### Source document
⁂
There are 9 billion animals raised for food every year in the U.S., and 75 billion worldwide [1, 2]. The food and water required to sustain all of those animals, and the waste that they generate, contribute to resource shortages, pollution, and habitat destruction both locally and globally.

  • Animal agriculture is a leading driver of deforestation and habitat destruction worldwide. In the Amazon, 70% of deforestation is due to animal agriculture [3]. In the U.S., over 260 million acres of forest have been clear-cut for animal agriculture.
  • Meat production accounts for 1/3 of all pesticide use in the United States, which can cause acute, chronic, and secondary poisoning of animals at all levels of the ecosystem [4].
  • Manure runoff from factory farms has polluted over 35,000 miles of river in 22 states, destroying riparian ecosystems and killing millions of fish [5].
⁂
### Given task
Transcribe the passage on animal agriculture's environmental toll between "There are 9" and "of fish [5].", inclusive.

### Records shown
⁂
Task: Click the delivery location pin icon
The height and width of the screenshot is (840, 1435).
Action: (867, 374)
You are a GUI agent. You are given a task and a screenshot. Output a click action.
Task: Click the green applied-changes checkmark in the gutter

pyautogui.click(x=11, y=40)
⁂
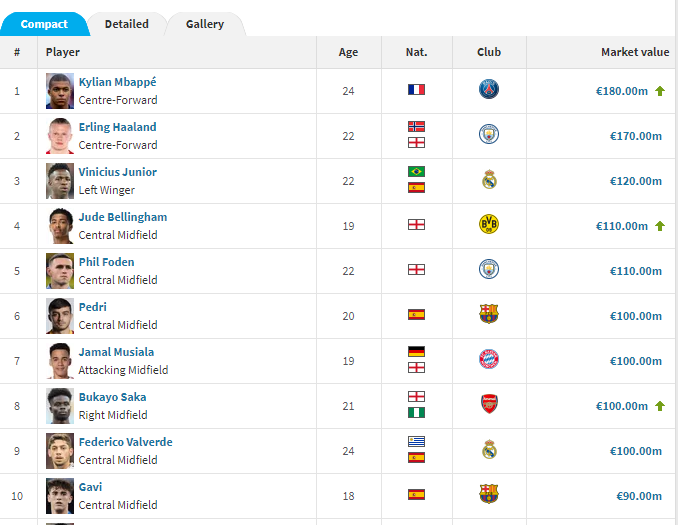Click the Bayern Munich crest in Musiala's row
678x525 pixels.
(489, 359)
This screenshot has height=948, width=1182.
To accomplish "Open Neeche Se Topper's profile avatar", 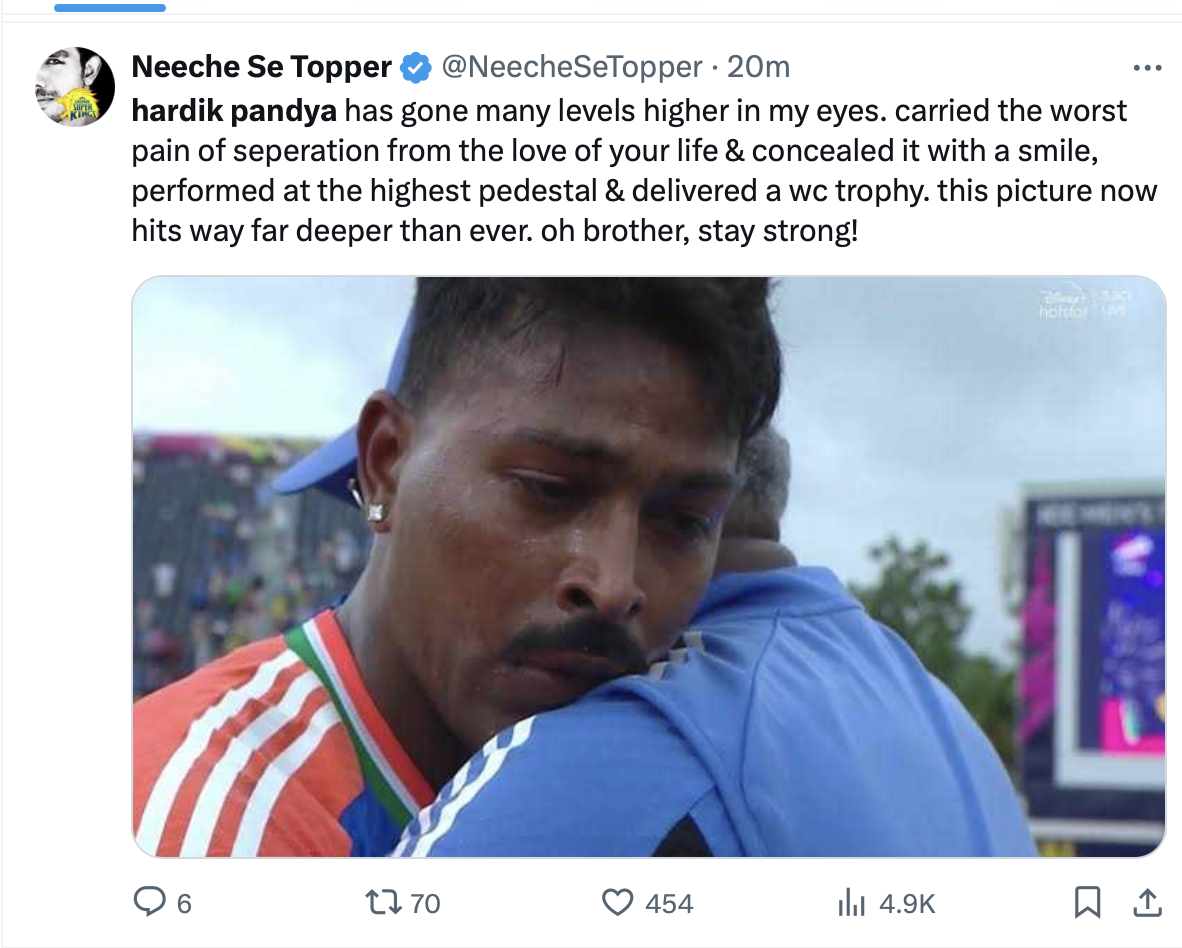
⁂
### Output of the task
There are 9 billion animals raised for food every year in the U.S., and 75 billion worldwide [1, 2]. The food and water required to sustain all of those animals, and the waste that they generate, contribute to resource shortages, pollution, and habitat destruction both locally and globally.

  • Animal agriculture is a leading driver of deforestation and habitat destruction worldwide. In the Amazon, 70% of deforestation is due to animal agriculture [3]. In the U.S., over 260 million acres of forest have been clear-cut for animal agriculture.
  • Meat production accounts for 1/3 of all pesticide use in the United States, which can cause acute, chronic, and secondary poisoning of animals at all levels of the ecosystem [4].
  • Manure runoff from factory farms has polluted over 35,000 miles of river in 22 states, destroying riparian ecosystems and killing millions of fish [5].